======== LISTING

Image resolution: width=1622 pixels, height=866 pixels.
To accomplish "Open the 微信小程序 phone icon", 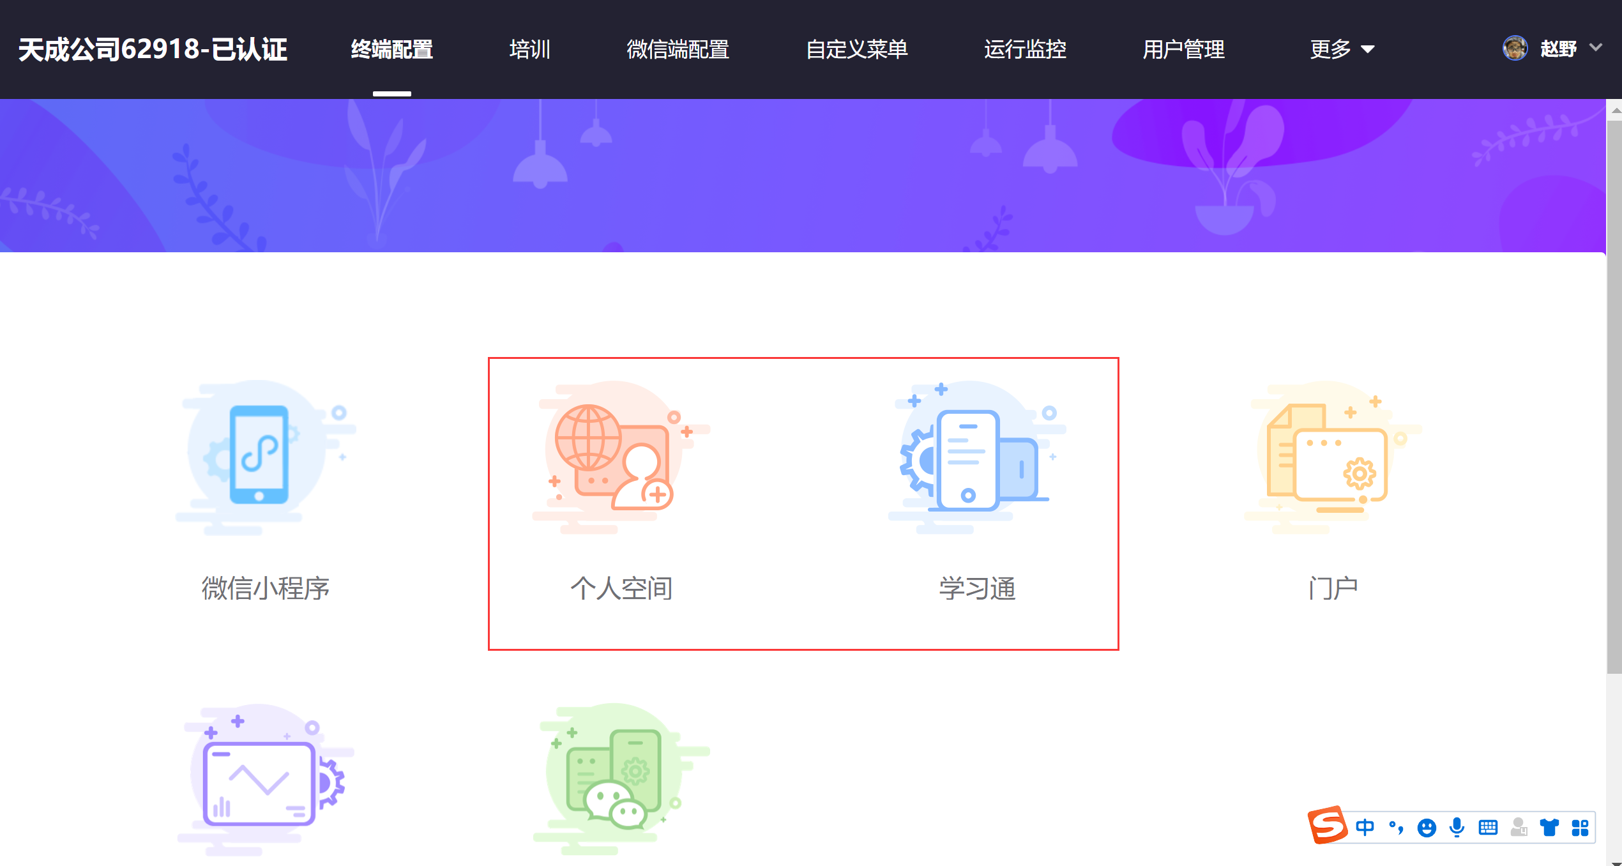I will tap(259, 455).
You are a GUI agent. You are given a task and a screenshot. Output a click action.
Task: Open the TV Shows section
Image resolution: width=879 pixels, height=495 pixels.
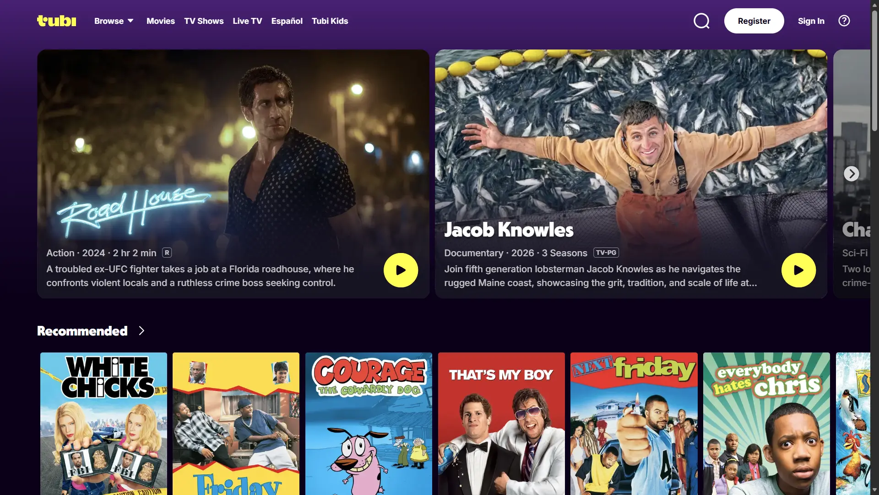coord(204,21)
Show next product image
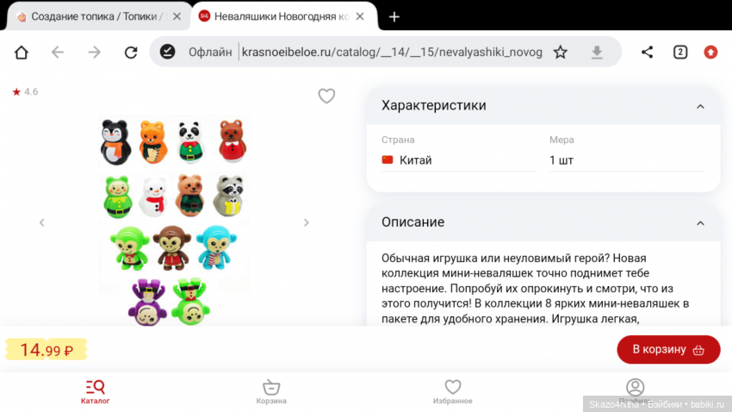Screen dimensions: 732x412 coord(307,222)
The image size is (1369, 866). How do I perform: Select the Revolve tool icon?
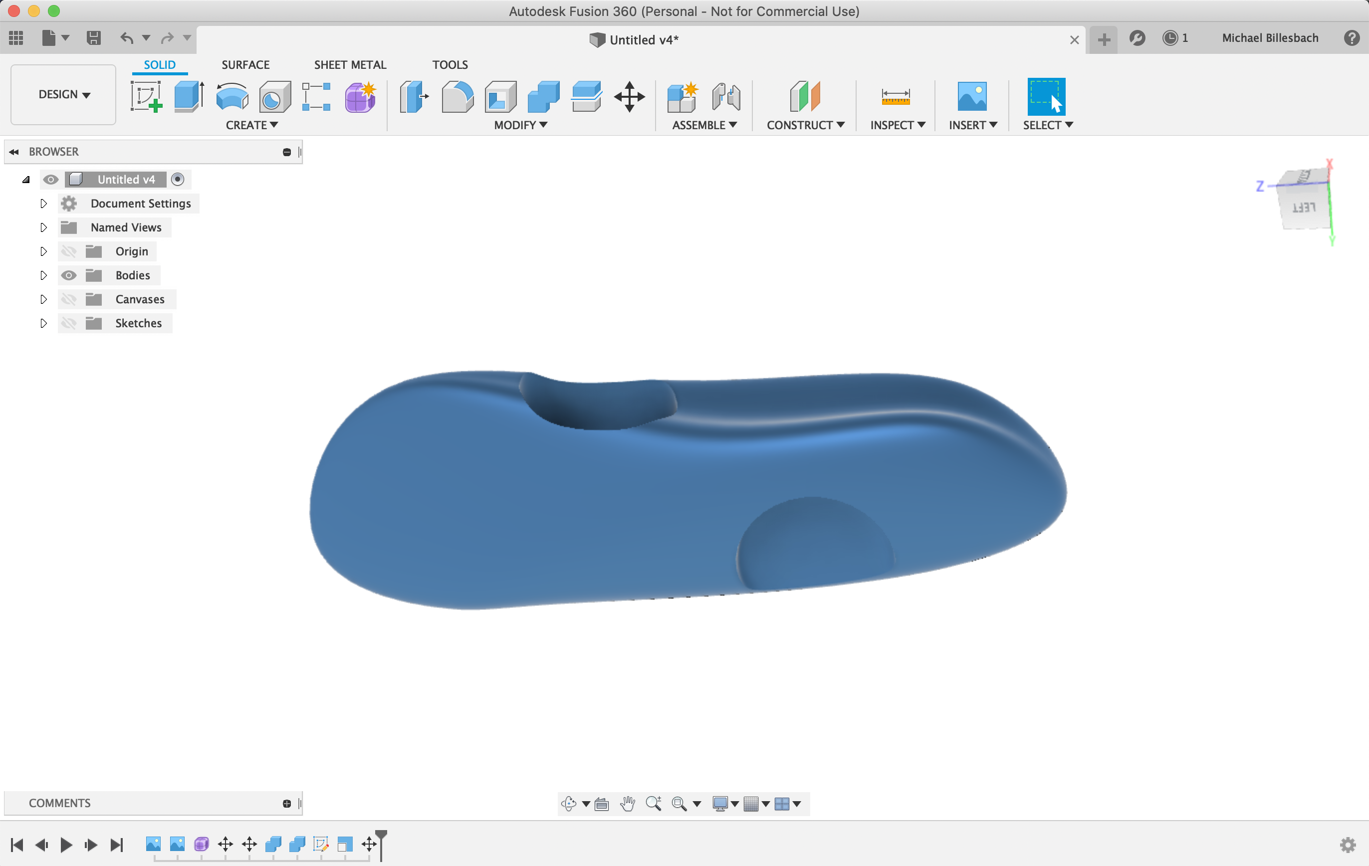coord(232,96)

================

■ BRIEF:
Lay out the data from the line with "You are a GUI" to the line with "Screen dimensions: 732x412 coord(307,222)", both included, as a Markdown table with the columns Row and Line, one numbered row per line. Skip blank lines and leave the pictures out.

■ EXERCISE OUTPUT:
| Row | Line |
|---|---|
| 1 | You are a GUI agent. You are given a task and a screenshot. Output a click action. |
| 2 | Task: Open the TV Shows section |
| 3 | Image resolution: width=879 pixels, height=495 pixels. |
| 4 | coord(204,21) |
| 5 | Show next product image |
| 6 | Screen dimensions: 732x412 coord(307,222) |